The LearnToLive’s Indonesian Health Initiative 2013 has finished and was an even greater success than we’d hoped. All of our amazing crew is either safely back home, on to new adventures, or scouting ahead for the new locations LearnToLive is going to expand into. Looking back on what we did in just three short weeks it’s a testament to the skill and dedication of our crew that we accomplished so much.
We saw over a thousand patients in our health clinics, and with a medical team almost double the size of last year we were able to spend more time working with each of our patients, and deliver more comprehensive health education to the communities. We expanded our preventative health education program by teaching local children about the importance of handwashing and how to build a handwashing station out of discarded plastic bottles.
In addition to expanding the clinics in our target villages of Sapa, Beringin, Likupang, and Bunaken, we expanded onto the remote island of Siladen, a community of one hundred families that has no access to health care of clean drinking water.
We also for the first time had patients in our Likupang clinics that had heard of our clinics and had come from the surrounding islands with their children on boats to get help. We’re hoping to expand our clinics onto these islands in the coming years, and will be scouting them in the coming months.
One of the biggest accomplishments of all was the implementation of LTL’s Rain Water Catchment System at the local school in Sapa put in by the LTL Clean Water Team, headed by Mara Lepere-Schloop and joined this year by Australian water engineer Jack Timmins. The team worked with the school children and local community members to build a surprisingly simple system to catch, store, and treat rainwater into clean drinking water for the school children.

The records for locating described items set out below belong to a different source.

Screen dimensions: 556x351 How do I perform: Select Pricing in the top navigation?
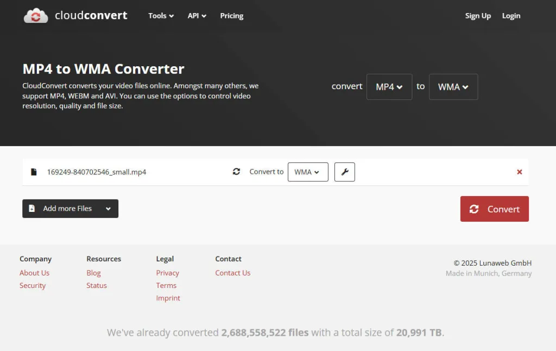pyautogui.click(x=231, y=16)
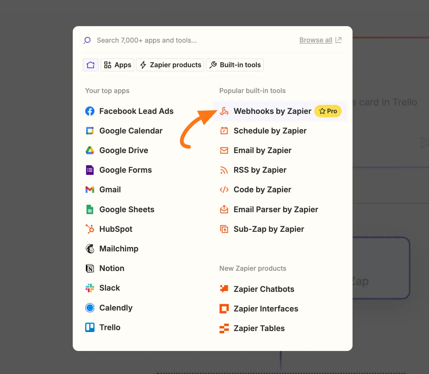Focus the search apps and tools field
This screenshot has height=374, width=429.
click(187, 40)
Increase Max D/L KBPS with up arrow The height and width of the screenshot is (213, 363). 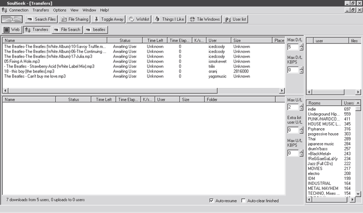[x=300, y=68]
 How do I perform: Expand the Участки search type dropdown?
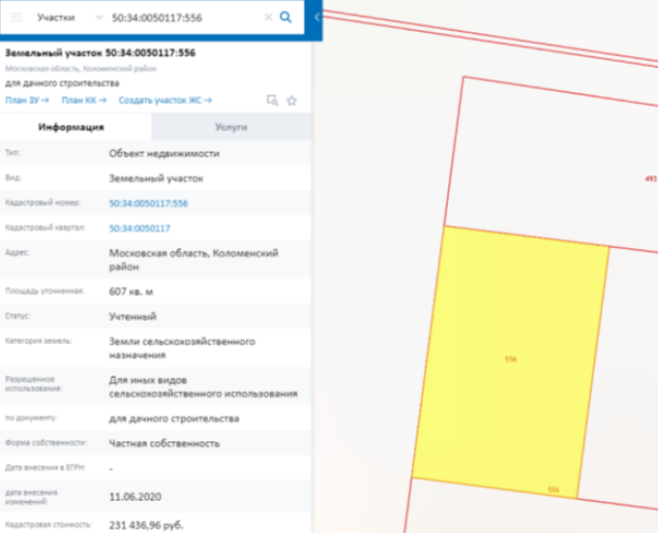(55, 17)
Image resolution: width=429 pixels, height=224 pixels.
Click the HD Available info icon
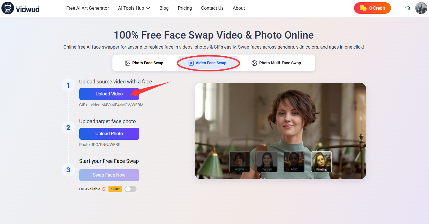pos(104,189)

The design of the system, co designed by Mara and Abigail Feldman, is made to be simple and cost effective enough that the local people can copy and make their own versions of it at home. LTL also implemented its Water is Life education program, taught by Karel Turang, which taught all the students of Sapa about rain water, clean water, and how the rain water catchment system works, and how they can build their own at home. Prior to this system, the parents of the school children were spending upwards of twenty five percent of their already precious household income on drinking water, and when often they could not afford it would have to resort to drinking the brackish or dirty well water they had access to. Our aim is to not only have provided a source of clean drinking water for the community, we have provided the knowledge and ability to a community to provide clean drinking water for themselves.
Our three college students that joined the trip, Michael, Claire, and Cooper proved themselves to be valuable members of the team, and had an adventure of a lifetime. Some of our translators were also from the college in Tomohon, and as always our translators went above and beyond their roles to make such an important contribution to our team. Their tireless work ethic and engaging, empathetic attitudes contributed so much to the work we did in our clinics.
Besides just expanding the number of Australian and American doctors and nurses that we had on the trip, we were also joined by several new Indonesian doctors and nurses, brought on by our Chief Indonesian Doctor Levie Golioth. Our Indonesian crew brought valuable local expertise to our project and it was inspiring to have our Western and Indonesian doctors working together and learning from each other.
It speaks to the very heart of what we do at LearnToLive, which is more than just clean water, healthcare, and education. It’s also about the exchange of cultures and ideas, and people interacting who might otherwise not and gaining a better understanding of the world and how similar we all really are. Levie and our other Indonesian friends are now taking up the banner of LearnToLive Indonesia to provide round the year follow up with our patients and to continually provide care for those that need it.
2013 is turning into a banner year for LearnToLive, and will be remembered by us as the year all our projects really started in full force. Our Indonesian Health Initiative was an even bigger success than last year, and we laid the groundwork to expand it even more next year.
The Clean Water project implemented the first of it’s rainwater catchment systems, proving that the model is effective, and that we can teach by example how people can build more in other communities.
Thanks again to our amazing crew of doctors, nurses, students, translators, filmmakers, artist in residence, coordinators, and support staff, everyone proved themselves to be an invaluable and passionate team member again. The world is lucky to have individuals such as yourselves.